Nacionalidades y etnias. Amores y religiones. Géneros y generaciones, diluidos en una fórmula que mezcla pétalos y páginas, país y reivindicación

La abuela que se mira al abuelo con ternura, décadas de rosas los preceden. Un cajetín en casa conserva pétalos secos, testigos de un amor intemporal. El sol dibuja media calle de sombra y media de luz, como si fuera una barra de helado de chocolate y vainilla. Y las personas que circulan y se distraen lamen el dulce con avidez, removiendo tapas duras y ediciones de bolsillo, respirando cultura y estima. Carles anda solo, pensativo, con una rosa en la mano. Es el primer año que no se la podrá regalar a su (nuestra) querida Montse, otra de aquellas que se ha ido demasiado pronto. Franjas de cielo se cuelan entre las paredes verticales de los edificios que le rascan el azul.

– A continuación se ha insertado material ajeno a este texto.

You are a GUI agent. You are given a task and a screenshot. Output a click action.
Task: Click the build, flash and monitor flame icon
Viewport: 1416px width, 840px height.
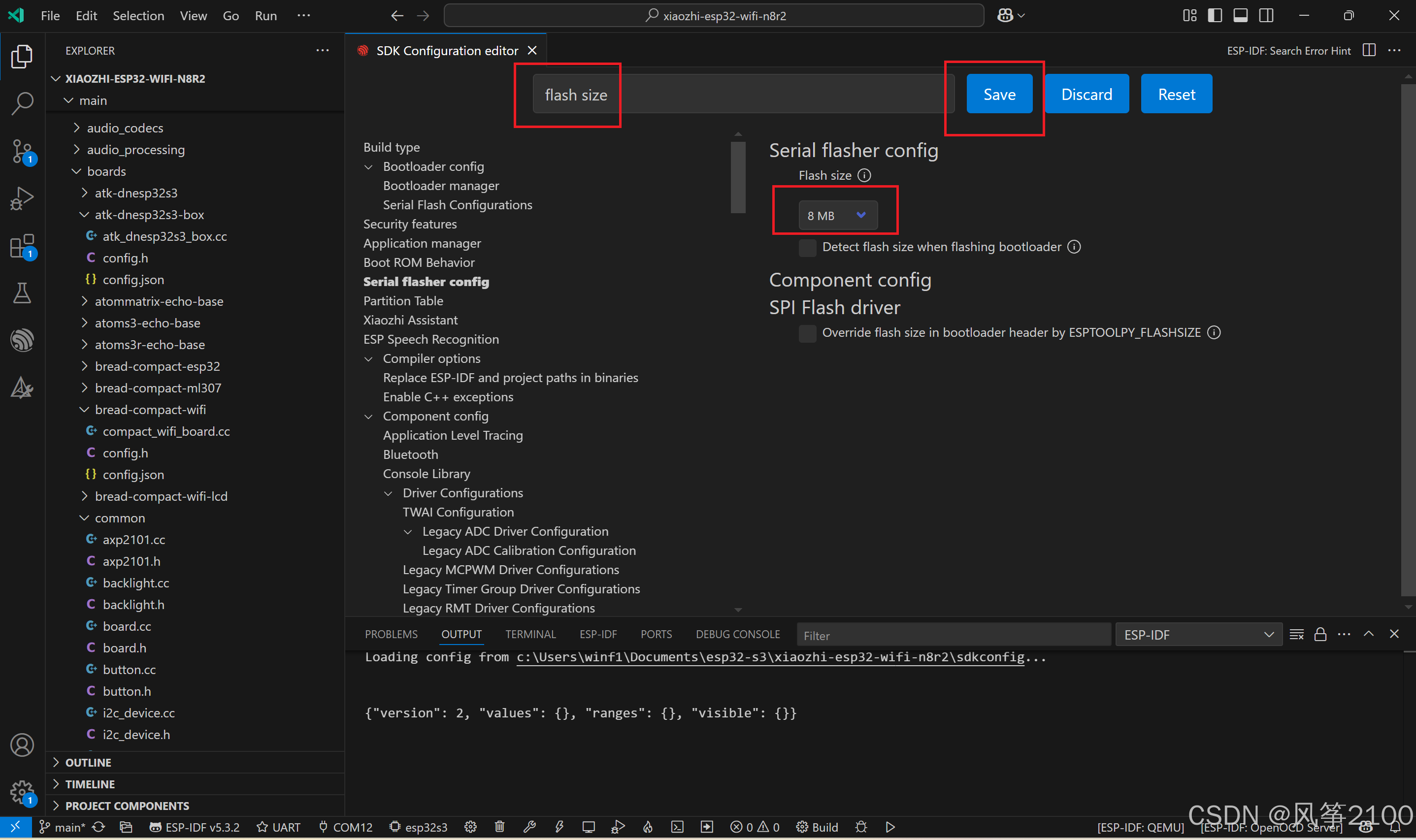tap(648, 827)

Videollamadas para salvar la distancia de los enamorados, Quirc y Naia vendiendo flores a los adultos del pueblo, niños leyendo poemas. Ramos enviados por Interflora. Libros más vendidos, más leídos o más comprados, dentro de esta sociedad que todo lo cuenta y todo lo suma, como si solo el número fuera importante. Dos jóvenes primas, Maria y Heloïse, disfrutan por Barcelona, lejos de sus respectivas ciudades que las han visto nacer. La una, llegada en tren, y la otra, venida en autobús, se hacen decenas de selfies intentando atrapar el momento y la emoción. Carpas de partidos políticos subiéndose al carro burdamente, que vienen elecciones... que quizás este tipo de puestos no tendrían que estar permitidos en una fiesta tan del pueblo. Tres generaciones de Jordis (abuelo, hijo y nieto) haciéndose la foto del santo en el hospital, que los viejos cada vez lo son más.

Ignasi y Àngel se felicitan el amor con la senyera y el arco iris de fondo. Marcel·la y Rosa se miran a los ojos entre arrozales como si fuera el primer día. Marta le compra un libro a su amor con el corazón todavía encogido por la última sacudida de la vida, que le ha dejado aturdida la salud del amado. Familias enteras en la calle, golondrinas cantando sus versos en catalán, que aquí es necesario todo el mundo para defender y compartir la lengua. Nacionalidades y etnias. Amores y religiones. Géneros y generaciones, diluidos en una fórmula que mezcla pétalos y páginas, país y reivindicación. Y de fondo la hipnotizante voz de Sílvia Pérez Cruz que desgrana su nueva canción: Els dracs busquen labril, poemes de desig. L’amor de primavera viurem aquest estiu.